This article provides worked solutions to common problems encountered when testing statistical hypotheses. Understanding these examples is crucial for mastering the application of statistical methods. We'll cover various hypothesis tests, explaining the steps involved and the interpretation of the results.
Hypothesis Testing: A Quick Recap
Before diving into the worked solutions, let's briefly review the core components of hypothesis testing:
- Null Hypothesis (H₀): This is the statement we aim to disprove. It typically represents the status quo or a default assumption.
- Alternative Hypothesis (H₁ or Hₐ): This is the statement we are trying to prove. It contradicts the null hypothesis.
- Significance Level (α): The probability of rejecting the null hypothesis when it is actually true (Type I error). Common values are 0.05 and 0.01.

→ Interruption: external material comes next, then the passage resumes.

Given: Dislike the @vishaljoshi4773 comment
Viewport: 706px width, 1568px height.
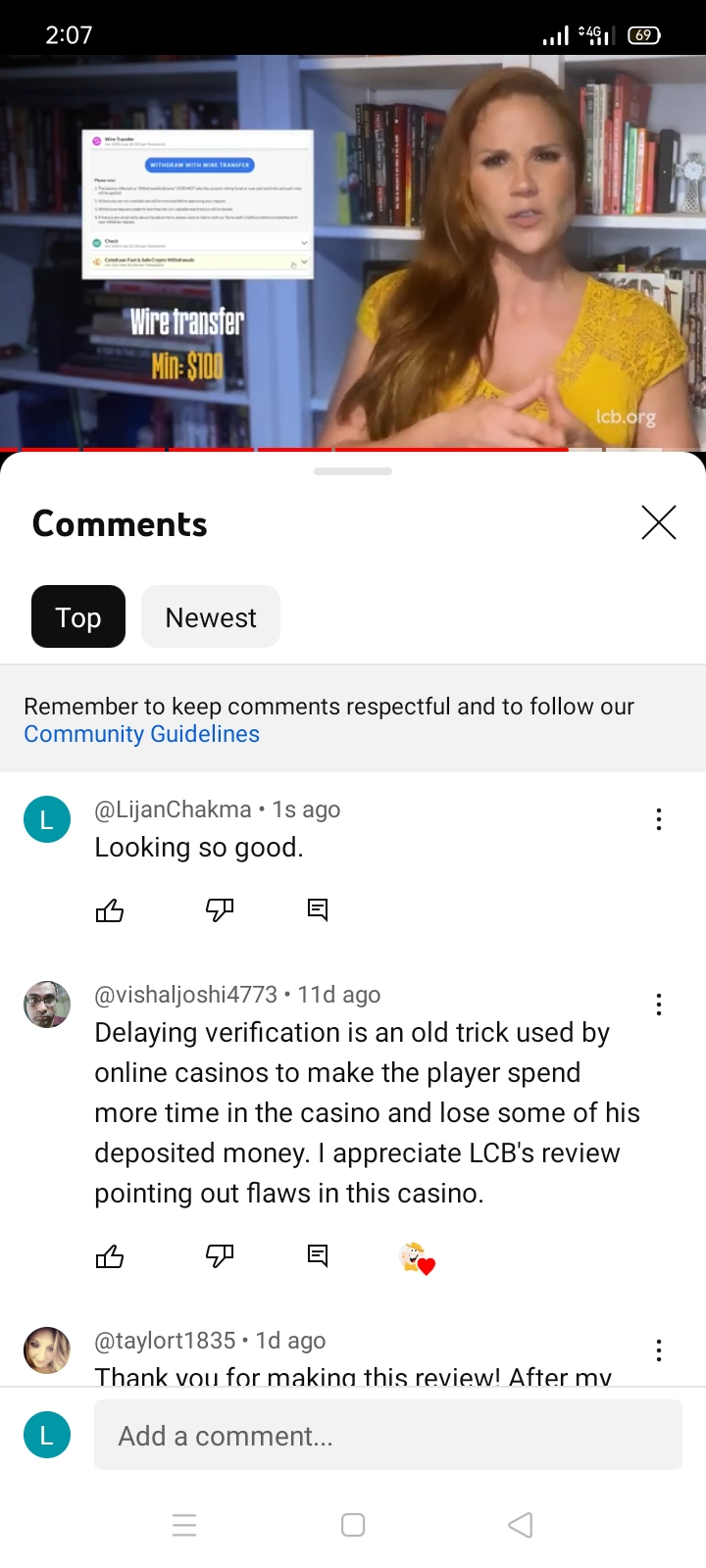Looking at the screenshot, I should [x=220, y=1256].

- Test Statistic: A calculated value based on sample data that is used to determine the p-value.
- P-value: The probability of obtaining results as extreme as, or more extreme than, the observed results, assuming the null hypothesis is true.
- Decision Rule: If the p-value is less than or equal to the significance level (α), we reject the null hypothesis; otherwise, we fail to reject the null hypothesis.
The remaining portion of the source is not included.